If you investigate enough disasters, an uncomfortable pattern emerges. The headline almost always blames a person. The deeper analysis almost always blames a system that depended on that person not making a mistake. Aviation, medicine, nuclear power, and finance have all spent decades learning that the question is not whether humans will err. They will. The question is whether the system that surrounds them assumes they will or pretends they won’t.
The aviation revolution started with this insight
Commercial aviation in the 1970s had a problem nobody could solve by hiring better pilots. Crashes kept happening, and the post-incident analyses kept finding that the crew had made mistakes a more careful pilot would not have made. The industry had two choices: keep demanding more careful pilots, or redesign the system to assume that even excellent pilots would have bad days. They chose the second, and the result is one of the most successful safety transformations in industrial history. Crew Resource Management trained pilots to expect their own errors and check each other openly. Standardized checklists removed reliance on memory for routine tasks. Cockpit design was rebuilt to make certain mistakes physically harder to make. The result is that commercial aviation is now safer per mile than walking, and most of that gain came from accepting human fallibility rather than fighting it.
Medicine is in the middle of the same conversation
Healthcare adopted the lessons more slowly, partly because the culture of medicine has historically treated errors as individual failures of competence or character. The work of researchers like Atul Gawande and Lucian Leape pushed the field toward checklists, structured handoffs, and surgical timeouts, and the data on these interventions is unambiguous. Hospitals that adopted surgical safety checklists saw measurable drops in mortality and complications. The interventions are simple enough that they sound almost insulting to skilled clinicians, which is part of why adoption took so long. The point of a checklist is not that the surgeon does not know the steps. The point is that even experts forget steps under pressure, and a piece of paper does not.

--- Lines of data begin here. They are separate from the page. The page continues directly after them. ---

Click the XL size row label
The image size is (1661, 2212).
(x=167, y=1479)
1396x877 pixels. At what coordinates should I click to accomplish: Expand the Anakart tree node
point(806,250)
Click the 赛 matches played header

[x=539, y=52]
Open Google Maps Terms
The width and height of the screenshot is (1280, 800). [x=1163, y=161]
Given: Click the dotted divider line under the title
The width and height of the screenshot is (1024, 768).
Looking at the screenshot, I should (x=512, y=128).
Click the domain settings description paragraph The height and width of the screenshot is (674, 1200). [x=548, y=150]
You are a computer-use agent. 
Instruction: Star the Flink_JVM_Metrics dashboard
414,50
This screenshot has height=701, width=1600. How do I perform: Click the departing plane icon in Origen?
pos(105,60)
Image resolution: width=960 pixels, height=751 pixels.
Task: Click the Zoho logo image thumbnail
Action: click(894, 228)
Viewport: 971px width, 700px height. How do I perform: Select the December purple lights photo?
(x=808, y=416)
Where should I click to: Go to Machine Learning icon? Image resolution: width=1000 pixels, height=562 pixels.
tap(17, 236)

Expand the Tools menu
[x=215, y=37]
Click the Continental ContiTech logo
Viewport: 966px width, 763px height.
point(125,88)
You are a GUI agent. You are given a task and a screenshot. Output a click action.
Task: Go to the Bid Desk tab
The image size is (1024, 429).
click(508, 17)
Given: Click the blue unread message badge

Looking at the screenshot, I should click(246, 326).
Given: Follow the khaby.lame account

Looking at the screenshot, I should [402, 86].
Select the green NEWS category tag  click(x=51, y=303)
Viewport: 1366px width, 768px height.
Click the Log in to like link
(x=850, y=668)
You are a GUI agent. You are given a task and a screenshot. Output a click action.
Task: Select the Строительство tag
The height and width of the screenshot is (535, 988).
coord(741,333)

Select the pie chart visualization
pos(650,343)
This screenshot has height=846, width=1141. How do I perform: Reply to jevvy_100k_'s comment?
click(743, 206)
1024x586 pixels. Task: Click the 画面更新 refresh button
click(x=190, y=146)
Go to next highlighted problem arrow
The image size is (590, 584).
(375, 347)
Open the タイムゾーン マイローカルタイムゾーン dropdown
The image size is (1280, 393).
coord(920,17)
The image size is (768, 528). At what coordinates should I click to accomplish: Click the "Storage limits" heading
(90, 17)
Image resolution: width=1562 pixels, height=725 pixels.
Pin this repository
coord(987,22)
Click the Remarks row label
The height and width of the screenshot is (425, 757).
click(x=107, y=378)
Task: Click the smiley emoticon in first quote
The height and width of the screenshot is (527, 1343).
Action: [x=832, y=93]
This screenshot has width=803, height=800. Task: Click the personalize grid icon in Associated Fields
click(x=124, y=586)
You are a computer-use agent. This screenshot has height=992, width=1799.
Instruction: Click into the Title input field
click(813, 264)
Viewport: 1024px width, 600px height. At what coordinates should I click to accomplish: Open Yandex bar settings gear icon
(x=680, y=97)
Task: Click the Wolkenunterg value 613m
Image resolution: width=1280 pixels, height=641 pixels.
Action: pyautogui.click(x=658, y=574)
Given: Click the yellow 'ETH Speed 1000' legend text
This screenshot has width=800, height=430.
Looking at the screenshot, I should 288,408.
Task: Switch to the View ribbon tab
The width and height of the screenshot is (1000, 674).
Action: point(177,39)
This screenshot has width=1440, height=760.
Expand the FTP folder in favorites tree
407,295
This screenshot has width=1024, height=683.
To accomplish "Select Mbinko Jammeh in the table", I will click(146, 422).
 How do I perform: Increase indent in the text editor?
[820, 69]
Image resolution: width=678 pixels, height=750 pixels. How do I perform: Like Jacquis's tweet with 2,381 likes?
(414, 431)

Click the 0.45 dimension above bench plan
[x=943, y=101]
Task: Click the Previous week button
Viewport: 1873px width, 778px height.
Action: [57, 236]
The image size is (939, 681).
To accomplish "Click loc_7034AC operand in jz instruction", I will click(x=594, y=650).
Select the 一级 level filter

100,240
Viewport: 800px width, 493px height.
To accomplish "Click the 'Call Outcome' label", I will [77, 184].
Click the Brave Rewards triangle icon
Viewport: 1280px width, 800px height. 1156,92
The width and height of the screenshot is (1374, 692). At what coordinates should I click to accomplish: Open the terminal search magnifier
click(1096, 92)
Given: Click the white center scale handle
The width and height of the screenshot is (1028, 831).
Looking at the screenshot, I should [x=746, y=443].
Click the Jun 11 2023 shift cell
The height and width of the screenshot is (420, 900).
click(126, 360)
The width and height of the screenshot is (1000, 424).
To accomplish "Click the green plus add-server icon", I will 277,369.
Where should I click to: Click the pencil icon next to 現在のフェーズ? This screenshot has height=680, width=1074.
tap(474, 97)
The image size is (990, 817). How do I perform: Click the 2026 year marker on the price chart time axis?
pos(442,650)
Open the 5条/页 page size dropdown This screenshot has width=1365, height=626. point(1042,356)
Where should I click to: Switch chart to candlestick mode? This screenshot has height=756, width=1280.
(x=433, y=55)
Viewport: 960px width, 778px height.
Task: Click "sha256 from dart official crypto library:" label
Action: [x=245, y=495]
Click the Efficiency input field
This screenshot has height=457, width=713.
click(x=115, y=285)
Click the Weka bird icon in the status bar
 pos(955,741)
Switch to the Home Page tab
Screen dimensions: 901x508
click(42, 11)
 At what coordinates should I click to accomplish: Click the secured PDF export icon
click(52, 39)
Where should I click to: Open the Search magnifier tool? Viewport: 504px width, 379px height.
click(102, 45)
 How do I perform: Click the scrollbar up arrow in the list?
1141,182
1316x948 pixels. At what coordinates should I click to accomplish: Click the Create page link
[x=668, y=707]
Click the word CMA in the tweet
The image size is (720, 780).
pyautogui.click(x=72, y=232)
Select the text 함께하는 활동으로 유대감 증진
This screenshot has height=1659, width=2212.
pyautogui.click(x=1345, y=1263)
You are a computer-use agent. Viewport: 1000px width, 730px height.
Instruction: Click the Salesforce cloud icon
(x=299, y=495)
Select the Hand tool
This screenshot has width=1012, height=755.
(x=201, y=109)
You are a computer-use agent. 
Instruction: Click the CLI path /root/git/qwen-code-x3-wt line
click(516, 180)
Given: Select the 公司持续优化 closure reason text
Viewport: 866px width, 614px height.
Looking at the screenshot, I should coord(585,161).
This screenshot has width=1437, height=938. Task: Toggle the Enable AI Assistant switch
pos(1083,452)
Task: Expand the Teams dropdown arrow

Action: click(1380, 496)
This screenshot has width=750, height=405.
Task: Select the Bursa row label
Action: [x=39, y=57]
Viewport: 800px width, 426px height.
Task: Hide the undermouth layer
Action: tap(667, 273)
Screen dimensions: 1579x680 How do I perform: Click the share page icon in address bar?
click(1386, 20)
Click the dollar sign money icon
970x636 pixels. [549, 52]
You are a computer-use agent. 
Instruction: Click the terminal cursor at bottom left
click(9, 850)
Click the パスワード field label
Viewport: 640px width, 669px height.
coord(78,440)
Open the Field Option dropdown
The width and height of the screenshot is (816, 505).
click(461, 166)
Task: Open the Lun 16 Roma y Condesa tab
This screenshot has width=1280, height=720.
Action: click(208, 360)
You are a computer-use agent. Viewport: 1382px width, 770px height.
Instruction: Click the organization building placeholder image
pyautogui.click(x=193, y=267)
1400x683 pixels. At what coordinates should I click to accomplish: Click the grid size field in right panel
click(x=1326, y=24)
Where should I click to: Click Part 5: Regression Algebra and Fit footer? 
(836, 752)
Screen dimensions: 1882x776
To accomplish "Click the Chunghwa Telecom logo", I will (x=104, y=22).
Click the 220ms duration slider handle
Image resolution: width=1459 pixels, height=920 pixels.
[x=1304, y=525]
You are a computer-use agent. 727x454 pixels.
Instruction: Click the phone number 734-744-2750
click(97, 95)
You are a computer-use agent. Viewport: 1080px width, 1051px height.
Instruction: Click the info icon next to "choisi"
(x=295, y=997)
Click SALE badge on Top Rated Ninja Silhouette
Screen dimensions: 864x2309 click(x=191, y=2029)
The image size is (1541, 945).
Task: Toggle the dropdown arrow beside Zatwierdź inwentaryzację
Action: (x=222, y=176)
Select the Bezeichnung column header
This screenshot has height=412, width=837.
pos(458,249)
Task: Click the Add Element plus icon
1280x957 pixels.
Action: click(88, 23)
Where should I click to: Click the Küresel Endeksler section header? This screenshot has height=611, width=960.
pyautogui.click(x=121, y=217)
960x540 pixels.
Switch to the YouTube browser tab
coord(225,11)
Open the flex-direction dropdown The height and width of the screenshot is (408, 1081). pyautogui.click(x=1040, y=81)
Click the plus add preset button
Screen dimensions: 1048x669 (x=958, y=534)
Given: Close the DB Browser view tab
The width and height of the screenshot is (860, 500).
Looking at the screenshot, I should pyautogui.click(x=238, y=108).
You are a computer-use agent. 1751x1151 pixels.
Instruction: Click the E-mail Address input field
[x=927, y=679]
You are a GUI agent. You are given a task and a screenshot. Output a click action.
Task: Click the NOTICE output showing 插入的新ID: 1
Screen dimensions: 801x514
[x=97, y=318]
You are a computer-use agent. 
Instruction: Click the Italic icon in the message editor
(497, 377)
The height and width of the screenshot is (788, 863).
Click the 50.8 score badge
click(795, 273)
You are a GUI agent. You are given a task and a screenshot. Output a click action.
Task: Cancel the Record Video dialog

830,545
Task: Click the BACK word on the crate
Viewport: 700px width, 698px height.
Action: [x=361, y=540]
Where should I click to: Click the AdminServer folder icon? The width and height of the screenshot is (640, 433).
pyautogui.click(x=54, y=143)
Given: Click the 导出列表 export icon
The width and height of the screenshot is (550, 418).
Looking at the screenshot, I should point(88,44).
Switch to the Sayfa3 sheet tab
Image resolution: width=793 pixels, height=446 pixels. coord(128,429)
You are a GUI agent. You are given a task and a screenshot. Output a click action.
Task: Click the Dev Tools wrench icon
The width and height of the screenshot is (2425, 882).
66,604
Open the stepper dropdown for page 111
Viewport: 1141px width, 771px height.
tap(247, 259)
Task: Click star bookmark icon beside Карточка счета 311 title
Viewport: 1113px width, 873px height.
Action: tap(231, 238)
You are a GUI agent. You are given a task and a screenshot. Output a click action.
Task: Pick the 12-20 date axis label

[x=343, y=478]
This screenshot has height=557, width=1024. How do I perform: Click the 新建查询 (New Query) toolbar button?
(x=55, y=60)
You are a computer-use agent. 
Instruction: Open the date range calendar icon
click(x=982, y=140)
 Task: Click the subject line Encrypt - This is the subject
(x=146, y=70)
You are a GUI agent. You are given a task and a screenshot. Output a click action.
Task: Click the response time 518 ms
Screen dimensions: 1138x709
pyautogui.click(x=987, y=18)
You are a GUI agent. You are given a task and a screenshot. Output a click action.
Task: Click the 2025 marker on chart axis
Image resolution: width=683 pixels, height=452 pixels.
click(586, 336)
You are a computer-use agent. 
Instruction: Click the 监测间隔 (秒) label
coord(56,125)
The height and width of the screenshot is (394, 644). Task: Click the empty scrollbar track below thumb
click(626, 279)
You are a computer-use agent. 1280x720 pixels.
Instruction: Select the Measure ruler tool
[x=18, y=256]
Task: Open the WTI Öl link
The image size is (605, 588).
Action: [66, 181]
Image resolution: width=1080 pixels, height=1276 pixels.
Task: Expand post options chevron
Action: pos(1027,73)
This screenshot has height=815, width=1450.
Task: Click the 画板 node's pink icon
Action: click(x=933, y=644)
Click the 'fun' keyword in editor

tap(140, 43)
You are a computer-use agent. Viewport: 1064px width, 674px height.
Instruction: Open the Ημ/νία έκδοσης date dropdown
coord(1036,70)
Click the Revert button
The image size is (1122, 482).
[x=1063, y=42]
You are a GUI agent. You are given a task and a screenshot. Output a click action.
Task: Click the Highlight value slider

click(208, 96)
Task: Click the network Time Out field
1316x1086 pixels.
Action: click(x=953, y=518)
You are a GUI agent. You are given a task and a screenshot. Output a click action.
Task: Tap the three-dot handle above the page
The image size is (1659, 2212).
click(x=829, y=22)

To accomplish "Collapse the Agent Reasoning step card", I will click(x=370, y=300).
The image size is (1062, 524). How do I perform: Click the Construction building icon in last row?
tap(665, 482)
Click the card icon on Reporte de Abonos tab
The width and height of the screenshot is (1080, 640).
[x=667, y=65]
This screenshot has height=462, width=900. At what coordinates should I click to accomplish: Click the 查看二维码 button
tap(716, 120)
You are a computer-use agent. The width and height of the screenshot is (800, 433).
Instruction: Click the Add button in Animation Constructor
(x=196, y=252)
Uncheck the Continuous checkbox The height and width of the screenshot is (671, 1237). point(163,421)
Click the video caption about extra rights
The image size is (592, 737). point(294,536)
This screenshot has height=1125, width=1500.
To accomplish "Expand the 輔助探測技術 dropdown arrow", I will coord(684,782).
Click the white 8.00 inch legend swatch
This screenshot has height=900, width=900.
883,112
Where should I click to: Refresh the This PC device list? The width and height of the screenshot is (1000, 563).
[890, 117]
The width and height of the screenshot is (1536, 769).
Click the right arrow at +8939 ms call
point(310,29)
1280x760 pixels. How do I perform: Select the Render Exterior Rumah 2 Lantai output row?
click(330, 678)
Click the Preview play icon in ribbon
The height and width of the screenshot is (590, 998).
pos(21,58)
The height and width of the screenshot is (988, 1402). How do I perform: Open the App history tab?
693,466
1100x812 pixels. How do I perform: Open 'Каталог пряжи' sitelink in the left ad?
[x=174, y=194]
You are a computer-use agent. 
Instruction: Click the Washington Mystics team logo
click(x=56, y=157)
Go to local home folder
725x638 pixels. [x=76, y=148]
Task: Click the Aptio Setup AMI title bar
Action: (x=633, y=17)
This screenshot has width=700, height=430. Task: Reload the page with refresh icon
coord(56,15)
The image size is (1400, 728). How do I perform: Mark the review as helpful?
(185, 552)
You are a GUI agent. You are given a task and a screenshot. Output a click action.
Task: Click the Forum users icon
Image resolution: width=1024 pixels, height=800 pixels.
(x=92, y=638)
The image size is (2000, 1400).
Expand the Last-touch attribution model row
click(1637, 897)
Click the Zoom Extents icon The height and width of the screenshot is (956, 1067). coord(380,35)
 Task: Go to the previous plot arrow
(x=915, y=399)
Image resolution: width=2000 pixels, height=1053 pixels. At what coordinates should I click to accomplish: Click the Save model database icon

The other domains are catching up unevenly
Software engineering has internalized a version of this through code review, automated testing, and incident postmortems that emphasize systems over individuals. Finance has done it partially, with regulations like position limits and risk dashboards, though the 2008 crisis revealed how much the industry was still relying on individual judgment under conditions designed to overwhelm it. Consumer product design lags behind, partly because there is no equivalent of an FAA forcing accountability for predictable misuse. The gap between domains that have absorbed the lesson and domains that have not is one of the more reliable predictors of where the next preventable disaster will come from.
The takeaway
The adult position on human error is that it is a constant, like gravity or weather. Systems that ignore it eventually pay a large bill. Systems that design around it pay a small bill continuously and avoid the large one. The question is not whether you can stop making mistakes. It is whether the next one will be allowed to matter.